## Required tasks
A) In the race preview, who spun Chase Elliott at Martinsville one year ago?
B) Sum up the race preview in two sentences.
C) Extend the race preview from the point where it stops.

## Text section
* BEGIN *

The next three races will determine the four drivers who will compete for the championship at the Homestead-Miami Speedway.

Here is who is hot and cold entering the final short track race of the season.

Who is Hot

Chase Elliott

Round of 12 – Red Hot
• Won at Kansas (10th in Stage 1, 4th in Stage 2, 44 laps led)
• Finished 31st at Talladega; pit from 7th after Stage 1 ended but before pit road was open after running out of fuel; involved in multi-car accident on final lap
• Won at Dover
2018 Season – Red Hot
• Advanced to Round of 8 for 2nd straight season
• Won 2 of last 3 races and 3 of last 11 (98 starts before 1st career win)
• Finished top 10 in 4 of last 5 races and 9th or better in 10 of last 13
Martinsville – Good
• Finished top 10 in 2 of last 3 Martinsville races (9th in March)
• Six career Martinsville starts: 2 top 10s and 4 finishes of 12th or worse
• Started 3rd, 6th in Stage 1, 5th in Stage 2, 123 laps led, finished 27th in this race one year ago; spun by Denny Hamlin in Turn 3 on Lap 498 while leading

 

Aric Almirola

Round of 12 – Very Good
• Finished 10th at Kansas (6th in Stage 1, 16th in Stage 2); penalized for uncontrolled tire on Lap 120
• Won at Talladega (4th in Stage 1, 4th in Stage 2, 1 lap led); passed Kurt Busch in Turn 4 on final lap
• Finished 13th at Dover; contact with Brad Keselowski on Lap 397 while battling for 4th, collected Martin Truex Jr. and Alex Bowman
2018 Season – Good
• Advanced to Round of 8 for first time in career
• Finished in Top 10 in 4 of last 6 races
Martinsville – Bad
• Finished 12th or worse in 8 straight Martinsville races
• Three top 10s in 19 Martinsville starts
• Started 10th, 19th in Stage 1, 20th in Stage 2, finished 18th in this race one year ago

 

Joey Logano

Round of 12 – Very Good
• Finished 8th at Kansas (1st in Stage 1, 3rd in Stage 2, 100 laps)
• Finished 5th at Talladega
• Finished 3rd at Dover; hit axle from Ross Chastain on Lap 339 while running 8th
2018 Season – Very Good
• Advanced to Round of 8 for 4th time in career (1st since 2016)
• Finished in top 10 in 4 straight races and 8 of last 10
• Finished in top 5 in 5 of last 9 races
Martinsville – Very Good
• Finished top 10 in 3 of last 4 Martinsville races and 6 of last 9 (6th in March)
• Scored stage points in every stage in the last two Martinsville races
• Started 1st, 3rd in Stage 1, 3rd in Stage 2, 59 laps led, finished 24th in this race one year ago; contact with frontstretch wall on Lap 259 while running 3rd after contact with Austin Dillon; big tire rub on Lap 487 after contact
with Kyle Busch while battling for 3rd; spun from 6th on Lap 492 after tire went flat

 

Erik Jones

• Finished 4th at Kansas (8th in Stage 1, 7th in Stage 2)
2018 Season – Very Good
• Finished top 10 in 3 straight races and 6 of last 9
Martinsville – Not Good
• Never finished better than 12th in 3 career Martinsville starts (17th in March)

* END *

## Supplied information
* BEGIN *

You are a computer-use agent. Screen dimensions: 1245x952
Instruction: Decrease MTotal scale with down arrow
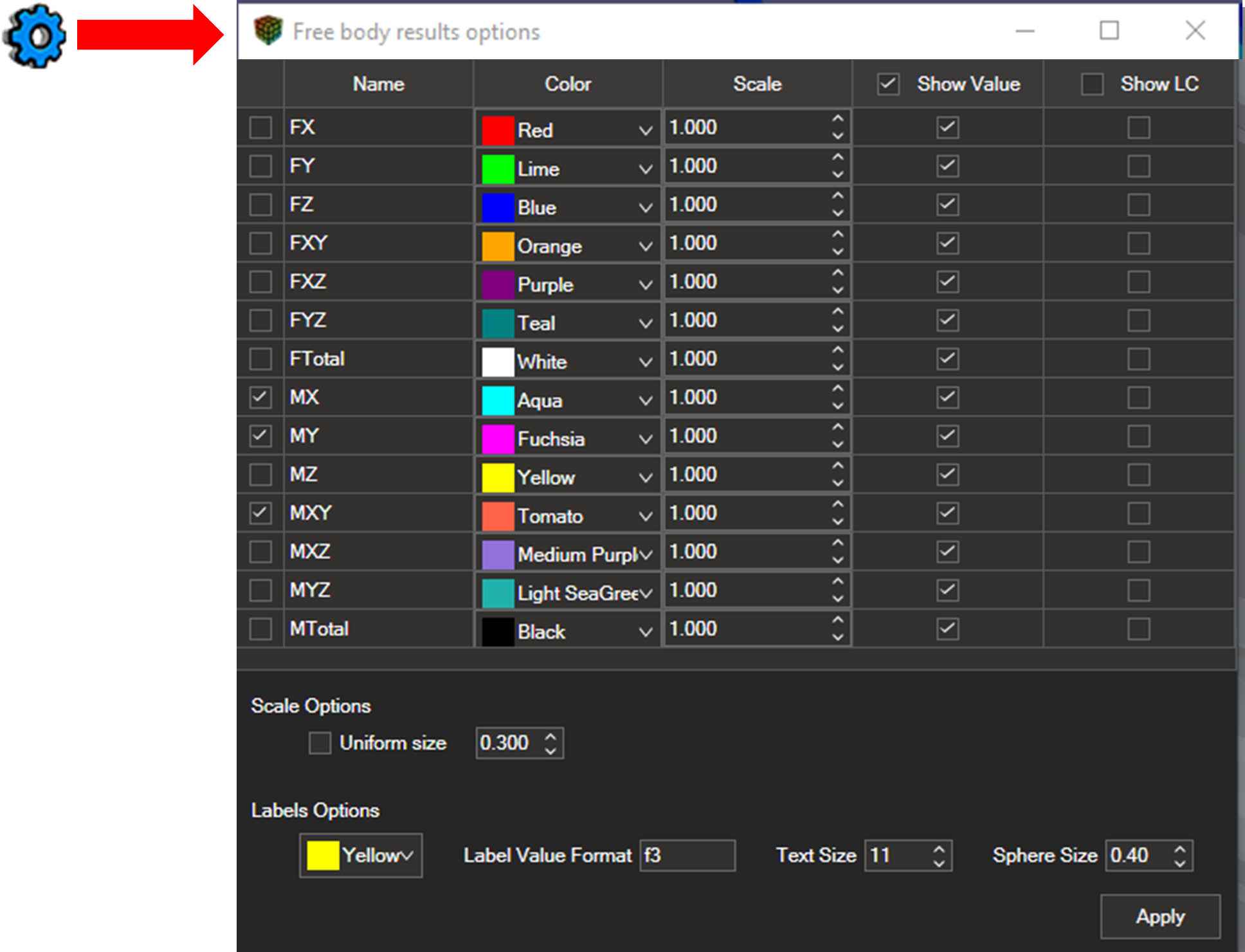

* END *

## Answers for the tasks
A) Denny Hamlin spun him in Turn 3 on Lap 498 while he was leading.

B) The next three races will decide the four drivers who compete for the championship at Homestead-Miami Speedway, and the preview rates who is hot and cold before the season's final short track race. Chase Elliott, Aric Almirola, Joey Logano and Erik Jones are listed as hot: Elliott won at Kansas and Dover, Almirola won at Talladega, and Logano has the best Martinsville rating, while Almirola and Jones have struggled at Martinsville.

C)
• Started 8th, 18th in Stage 1, 16th in Stage 2, finished 26th in this race one year ago; spun from 27th on Lap 316

 

Who is Cold

Martin Truex Jr.

Round of 12 – Not Good
• Finished 5th at Kansas (12th in Stage 1, 10th in Stage 2)
• Finished 23rd at Talladega; reported rear end issue on Lap 100 while running 23rd; involved in multi-car accident on last lap
• Finished 15th at Dover; collected in multi-car accident on Lap 397 after Aric Almirola and Brad Keselowski made contact battling for 4th
2018 Season – Slumping
• Advanced to Round of 8 for 2nd straight season (3rd time in career)
• Kansas ended a streak of 3 straight finishes of 14th or worse
• Finished outside the top 10 in 7 of last 10 races
Martinsville – Good
• Finished top 5 in the last two Martinsville races and top 10 in 5 of last 7 (4th in March)
• Started 2nd, 5th in Stage 1, 4th in Stage 2, finished 2nd in this race one year ago

 

Ricky Stenhouse Jr.

• Finished 20th at Kansas (21st in Stage 1, 22nd in Stage 2); penalized for speeding in pits on Lap 120
2018 Season – Bad
• Kansas ended a streak of back-to-back finishes of 9th or better
• Finished 14th or worse in 24 of 32 races in 2018
Martinsville – Streaking
• Finished 10th in 2 of last 3 Martinsville races (37th in March)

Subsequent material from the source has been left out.